:: Exercise brief ::
Only the lines holding "checkbox" are wanted here; copy each from the listing.

☆ ☆ ☆

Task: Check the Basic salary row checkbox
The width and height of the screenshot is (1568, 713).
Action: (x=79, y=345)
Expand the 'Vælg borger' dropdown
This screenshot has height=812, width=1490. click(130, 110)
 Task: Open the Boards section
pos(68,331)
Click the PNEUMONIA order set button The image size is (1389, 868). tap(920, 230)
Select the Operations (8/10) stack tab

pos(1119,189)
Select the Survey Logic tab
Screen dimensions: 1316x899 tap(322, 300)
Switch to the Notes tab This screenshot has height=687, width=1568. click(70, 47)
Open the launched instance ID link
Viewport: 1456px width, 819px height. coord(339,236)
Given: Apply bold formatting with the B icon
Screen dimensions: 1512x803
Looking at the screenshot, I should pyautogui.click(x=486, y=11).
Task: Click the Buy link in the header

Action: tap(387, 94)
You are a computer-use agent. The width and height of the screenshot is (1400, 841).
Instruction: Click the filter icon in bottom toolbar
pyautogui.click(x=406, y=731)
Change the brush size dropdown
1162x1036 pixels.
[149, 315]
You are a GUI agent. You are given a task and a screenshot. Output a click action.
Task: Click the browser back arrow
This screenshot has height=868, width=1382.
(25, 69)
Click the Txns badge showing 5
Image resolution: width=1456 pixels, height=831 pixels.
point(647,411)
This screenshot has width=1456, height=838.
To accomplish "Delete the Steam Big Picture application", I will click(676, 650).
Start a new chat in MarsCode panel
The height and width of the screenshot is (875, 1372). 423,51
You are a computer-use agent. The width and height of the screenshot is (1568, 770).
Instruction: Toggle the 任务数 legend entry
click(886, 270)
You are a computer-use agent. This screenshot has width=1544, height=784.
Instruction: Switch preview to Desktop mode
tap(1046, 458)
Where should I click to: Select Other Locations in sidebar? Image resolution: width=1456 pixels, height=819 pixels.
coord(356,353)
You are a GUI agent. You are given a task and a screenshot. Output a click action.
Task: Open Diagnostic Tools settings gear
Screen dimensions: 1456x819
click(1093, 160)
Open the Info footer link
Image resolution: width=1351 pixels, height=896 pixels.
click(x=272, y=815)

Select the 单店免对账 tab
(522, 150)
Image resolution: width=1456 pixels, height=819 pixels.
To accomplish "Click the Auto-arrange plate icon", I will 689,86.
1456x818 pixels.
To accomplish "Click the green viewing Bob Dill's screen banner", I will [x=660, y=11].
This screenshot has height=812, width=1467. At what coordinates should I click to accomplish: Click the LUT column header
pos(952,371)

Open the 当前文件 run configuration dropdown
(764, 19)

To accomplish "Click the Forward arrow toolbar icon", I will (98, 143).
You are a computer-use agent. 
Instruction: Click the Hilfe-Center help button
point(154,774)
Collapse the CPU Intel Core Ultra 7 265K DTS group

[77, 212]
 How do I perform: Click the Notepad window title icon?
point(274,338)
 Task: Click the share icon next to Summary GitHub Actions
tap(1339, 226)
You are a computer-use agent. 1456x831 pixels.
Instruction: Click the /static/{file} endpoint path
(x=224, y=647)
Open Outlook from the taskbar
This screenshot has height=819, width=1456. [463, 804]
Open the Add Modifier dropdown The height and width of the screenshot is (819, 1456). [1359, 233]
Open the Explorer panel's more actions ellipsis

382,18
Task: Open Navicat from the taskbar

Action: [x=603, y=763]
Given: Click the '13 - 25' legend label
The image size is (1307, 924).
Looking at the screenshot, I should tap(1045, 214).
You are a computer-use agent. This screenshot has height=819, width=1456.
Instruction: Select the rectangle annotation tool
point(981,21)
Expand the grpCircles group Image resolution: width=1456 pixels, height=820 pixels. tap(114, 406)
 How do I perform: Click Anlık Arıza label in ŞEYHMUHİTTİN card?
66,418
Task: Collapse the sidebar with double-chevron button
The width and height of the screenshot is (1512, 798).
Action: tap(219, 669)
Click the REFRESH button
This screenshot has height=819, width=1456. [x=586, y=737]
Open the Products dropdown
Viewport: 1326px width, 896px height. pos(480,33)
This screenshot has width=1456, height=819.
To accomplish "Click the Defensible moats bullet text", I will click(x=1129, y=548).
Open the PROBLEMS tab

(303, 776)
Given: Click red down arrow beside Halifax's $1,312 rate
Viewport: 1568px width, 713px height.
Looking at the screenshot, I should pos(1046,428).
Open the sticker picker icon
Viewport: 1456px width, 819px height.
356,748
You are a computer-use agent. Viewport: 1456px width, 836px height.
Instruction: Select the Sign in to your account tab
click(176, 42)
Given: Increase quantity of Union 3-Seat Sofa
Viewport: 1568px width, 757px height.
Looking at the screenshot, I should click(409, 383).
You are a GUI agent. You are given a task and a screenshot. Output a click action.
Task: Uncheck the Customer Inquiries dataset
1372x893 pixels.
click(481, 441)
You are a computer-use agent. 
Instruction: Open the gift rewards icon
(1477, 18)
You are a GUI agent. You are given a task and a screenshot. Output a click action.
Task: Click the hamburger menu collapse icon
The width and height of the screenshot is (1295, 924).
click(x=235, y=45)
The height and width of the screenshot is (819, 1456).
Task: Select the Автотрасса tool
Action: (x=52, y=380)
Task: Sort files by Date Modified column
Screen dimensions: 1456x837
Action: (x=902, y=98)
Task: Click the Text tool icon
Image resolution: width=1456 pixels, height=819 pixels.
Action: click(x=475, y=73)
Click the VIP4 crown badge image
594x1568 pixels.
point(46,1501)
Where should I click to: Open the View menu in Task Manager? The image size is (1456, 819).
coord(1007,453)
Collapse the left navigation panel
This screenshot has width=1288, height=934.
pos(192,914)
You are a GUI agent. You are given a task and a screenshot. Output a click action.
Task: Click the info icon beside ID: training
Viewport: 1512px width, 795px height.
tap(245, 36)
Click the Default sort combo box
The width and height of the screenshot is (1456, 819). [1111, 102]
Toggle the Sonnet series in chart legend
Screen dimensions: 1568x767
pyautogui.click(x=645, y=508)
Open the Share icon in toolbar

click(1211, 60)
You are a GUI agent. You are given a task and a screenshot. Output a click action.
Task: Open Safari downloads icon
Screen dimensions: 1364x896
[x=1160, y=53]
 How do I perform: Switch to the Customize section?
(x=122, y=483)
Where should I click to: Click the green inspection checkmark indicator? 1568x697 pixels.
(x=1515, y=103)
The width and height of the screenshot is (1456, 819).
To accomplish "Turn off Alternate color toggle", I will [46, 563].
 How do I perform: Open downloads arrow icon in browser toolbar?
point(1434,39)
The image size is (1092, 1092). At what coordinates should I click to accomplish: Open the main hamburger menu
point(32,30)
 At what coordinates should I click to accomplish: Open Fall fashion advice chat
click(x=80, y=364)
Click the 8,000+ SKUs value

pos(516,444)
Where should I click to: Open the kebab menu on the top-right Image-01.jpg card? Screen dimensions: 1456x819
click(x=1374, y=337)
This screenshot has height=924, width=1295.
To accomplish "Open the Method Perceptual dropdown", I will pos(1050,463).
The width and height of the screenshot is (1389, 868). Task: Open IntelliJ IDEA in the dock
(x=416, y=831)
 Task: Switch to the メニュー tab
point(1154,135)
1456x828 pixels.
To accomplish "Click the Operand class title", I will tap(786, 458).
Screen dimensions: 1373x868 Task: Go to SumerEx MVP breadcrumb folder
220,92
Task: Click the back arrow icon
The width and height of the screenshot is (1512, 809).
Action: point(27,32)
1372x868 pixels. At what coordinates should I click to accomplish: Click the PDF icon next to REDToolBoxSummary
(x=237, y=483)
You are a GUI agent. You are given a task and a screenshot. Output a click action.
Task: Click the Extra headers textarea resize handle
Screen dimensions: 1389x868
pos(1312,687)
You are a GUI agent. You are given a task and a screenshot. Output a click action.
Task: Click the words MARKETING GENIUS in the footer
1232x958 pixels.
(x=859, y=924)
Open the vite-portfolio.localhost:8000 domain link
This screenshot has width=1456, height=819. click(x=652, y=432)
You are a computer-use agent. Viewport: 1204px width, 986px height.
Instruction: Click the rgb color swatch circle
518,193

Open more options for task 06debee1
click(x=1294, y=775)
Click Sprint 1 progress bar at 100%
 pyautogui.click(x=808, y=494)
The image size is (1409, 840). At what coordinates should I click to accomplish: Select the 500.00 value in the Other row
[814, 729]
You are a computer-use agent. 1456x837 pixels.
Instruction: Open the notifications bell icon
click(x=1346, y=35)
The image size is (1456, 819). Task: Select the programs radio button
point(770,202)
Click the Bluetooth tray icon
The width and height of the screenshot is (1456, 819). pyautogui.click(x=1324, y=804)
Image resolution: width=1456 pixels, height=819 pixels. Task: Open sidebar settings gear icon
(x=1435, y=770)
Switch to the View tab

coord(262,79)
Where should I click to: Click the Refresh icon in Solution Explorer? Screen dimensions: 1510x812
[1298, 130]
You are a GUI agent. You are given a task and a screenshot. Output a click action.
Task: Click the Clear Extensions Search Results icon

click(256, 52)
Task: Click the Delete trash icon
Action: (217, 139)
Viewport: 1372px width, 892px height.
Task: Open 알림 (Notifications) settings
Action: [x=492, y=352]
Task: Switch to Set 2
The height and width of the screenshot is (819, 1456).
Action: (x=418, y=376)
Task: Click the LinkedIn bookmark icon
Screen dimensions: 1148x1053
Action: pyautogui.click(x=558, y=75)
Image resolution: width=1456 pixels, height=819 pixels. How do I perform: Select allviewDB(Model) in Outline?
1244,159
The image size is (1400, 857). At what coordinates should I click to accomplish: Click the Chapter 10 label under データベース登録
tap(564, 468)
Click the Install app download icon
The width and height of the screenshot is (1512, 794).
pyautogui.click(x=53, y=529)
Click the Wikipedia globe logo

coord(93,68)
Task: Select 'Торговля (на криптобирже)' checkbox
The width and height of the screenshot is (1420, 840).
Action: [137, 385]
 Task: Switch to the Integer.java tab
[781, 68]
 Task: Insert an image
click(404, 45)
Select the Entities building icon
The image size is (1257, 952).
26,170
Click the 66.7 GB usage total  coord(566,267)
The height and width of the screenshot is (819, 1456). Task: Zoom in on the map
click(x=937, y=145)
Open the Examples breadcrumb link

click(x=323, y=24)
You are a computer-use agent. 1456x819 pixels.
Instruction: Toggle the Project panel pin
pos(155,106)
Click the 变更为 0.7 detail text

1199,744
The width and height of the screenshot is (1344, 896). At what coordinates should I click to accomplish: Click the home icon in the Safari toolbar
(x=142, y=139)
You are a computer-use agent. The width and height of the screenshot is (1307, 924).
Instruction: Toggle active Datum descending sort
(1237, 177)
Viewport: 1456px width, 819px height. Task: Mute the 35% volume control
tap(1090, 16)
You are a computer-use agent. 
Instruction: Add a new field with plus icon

☆ ☆ ☆

:: Task result ::
Task: Check the Basic salary row checkbox
Task: Select 'Торговля (на криптобирже)' checkbox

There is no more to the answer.